Aircraft Wingtips revisited

an airplane wing and blue sky
787 Wingtip

Back in 2011 I had written a blog post on aircraft wingtips comparing those of Boeing and Airbus aircraft. Well, a lot has happened in the aircraft industry since then, resulting in many new wingtip types. The two new ones have been the ones for the two very new aircraft in the air – Boeing’s 787 and Airbus’ A350.

The 787 has a curving wingtip that is now very elaborate and seems to curve back in a very unremarkable way. See the picture.
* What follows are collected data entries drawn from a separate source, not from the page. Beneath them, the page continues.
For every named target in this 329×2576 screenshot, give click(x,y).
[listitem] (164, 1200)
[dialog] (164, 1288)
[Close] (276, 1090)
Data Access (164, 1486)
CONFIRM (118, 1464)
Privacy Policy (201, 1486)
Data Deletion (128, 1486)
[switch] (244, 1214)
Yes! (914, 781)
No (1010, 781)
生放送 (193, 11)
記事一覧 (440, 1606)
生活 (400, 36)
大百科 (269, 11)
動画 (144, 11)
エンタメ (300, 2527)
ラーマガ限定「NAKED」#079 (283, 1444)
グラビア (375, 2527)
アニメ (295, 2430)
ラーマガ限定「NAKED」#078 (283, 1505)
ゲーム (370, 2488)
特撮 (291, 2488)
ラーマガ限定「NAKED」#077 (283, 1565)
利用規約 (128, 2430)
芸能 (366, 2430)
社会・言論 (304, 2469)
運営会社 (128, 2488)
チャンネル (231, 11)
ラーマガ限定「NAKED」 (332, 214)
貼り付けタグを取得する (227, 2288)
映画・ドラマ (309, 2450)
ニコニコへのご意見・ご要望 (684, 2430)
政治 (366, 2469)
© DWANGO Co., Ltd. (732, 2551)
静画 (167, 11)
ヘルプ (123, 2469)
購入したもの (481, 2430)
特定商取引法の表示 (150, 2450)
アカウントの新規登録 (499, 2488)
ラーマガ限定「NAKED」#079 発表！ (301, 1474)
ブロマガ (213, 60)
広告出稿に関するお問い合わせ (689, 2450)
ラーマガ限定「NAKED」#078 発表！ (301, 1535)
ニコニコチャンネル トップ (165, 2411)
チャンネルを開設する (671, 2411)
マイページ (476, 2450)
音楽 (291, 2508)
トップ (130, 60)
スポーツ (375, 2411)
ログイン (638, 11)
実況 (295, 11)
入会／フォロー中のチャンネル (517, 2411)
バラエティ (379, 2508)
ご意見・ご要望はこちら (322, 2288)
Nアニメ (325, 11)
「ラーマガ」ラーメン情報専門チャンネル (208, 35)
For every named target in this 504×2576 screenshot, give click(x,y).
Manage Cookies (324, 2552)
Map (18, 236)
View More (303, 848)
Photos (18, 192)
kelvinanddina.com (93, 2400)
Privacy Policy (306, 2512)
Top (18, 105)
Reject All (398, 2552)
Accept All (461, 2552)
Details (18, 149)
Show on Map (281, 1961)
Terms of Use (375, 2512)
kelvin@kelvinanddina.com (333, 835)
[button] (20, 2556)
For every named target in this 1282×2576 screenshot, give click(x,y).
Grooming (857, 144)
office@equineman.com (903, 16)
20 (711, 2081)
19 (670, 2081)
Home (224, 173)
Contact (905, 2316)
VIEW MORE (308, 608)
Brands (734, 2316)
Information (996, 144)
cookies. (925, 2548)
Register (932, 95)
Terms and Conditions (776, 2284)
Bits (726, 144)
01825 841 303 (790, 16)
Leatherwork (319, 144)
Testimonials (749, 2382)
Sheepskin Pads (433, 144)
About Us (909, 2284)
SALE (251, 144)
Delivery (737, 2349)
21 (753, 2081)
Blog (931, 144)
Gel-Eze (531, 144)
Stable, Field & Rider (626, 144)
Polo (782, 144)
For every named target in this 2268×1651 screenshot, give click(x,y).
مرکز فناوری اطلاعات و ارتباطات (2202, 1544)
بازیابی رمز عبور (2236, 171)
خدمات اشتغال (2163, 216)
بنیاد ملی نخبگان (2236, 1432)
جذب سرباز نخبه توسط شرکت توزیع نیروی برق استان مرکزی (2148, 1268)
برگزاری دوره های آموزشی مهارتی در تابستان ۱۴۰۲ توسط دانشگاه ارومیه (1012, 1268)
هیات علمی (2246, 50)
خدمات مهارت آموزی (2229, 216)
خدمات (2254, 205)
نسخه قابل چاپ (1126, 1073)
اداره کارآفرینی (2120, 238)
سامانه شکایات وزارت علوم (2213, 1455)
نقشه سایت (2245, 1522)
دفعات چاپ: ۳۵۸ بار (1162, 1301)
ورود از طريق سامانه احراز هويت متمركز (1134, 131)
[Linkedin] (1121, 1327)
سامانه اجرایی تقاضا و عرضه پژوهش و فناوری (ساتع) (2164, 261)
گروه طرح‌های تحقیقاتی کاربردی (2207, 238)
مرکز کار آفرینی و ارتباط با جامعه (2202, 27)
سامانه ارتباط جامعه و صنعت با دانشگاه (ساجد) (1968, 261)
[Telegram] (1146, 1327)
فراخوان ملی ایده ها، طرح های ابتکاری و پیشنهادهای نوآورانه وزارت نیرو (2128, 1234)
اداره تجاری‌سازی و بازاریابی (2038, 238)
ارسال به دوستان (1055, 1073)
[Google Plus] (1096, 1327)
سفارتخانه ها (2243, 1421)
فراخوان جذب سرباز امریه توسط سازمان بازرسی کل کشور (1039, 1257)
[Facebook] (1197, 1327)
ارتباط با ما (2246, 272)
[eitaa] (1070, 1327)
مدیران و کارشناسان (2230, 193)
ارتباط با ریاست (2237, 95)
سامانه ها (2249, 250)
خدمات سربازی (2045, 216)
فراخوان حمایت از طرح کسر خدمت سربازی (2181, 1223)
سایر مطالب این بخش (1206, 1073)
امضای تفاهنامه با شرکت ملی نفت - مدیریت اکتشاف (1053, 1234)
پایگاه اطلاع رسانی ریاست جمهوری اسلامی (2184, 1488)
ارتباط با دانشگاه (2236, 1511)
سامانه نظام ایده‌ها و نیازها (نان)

The A350 on the other hand has a very pronounced curved structure. In fact, I had to take multiple pictures of the wingtip from different angles to fully capture the double curved wingtip. From one angle, it seems to curve back upon itself (see below).

an wing of an airplane
A350 wingtip

From another angle, it seems to curve backwards (see below again). Both these pictures are of the same Singapore Airlines A350 I flew from Singapore to Jakarta (SIN-CGK).

a plane wing in the rain
A350 wingtip

With the winglets and ‘scimitars’ one sees commonly on Boeings 737, 757 and 767 planes, the world of wingtips of getting more and more interesting. All this focus on wingtips is to reduce the drag caused by the wind as the tips of the aircraft wings slice thru the air at a high speed – think the spoiler of a sports car. This Air and Space Magazine article is the best explanation I have seen on the role wingtip design has in reducing this drag and improving aircraft efficiency.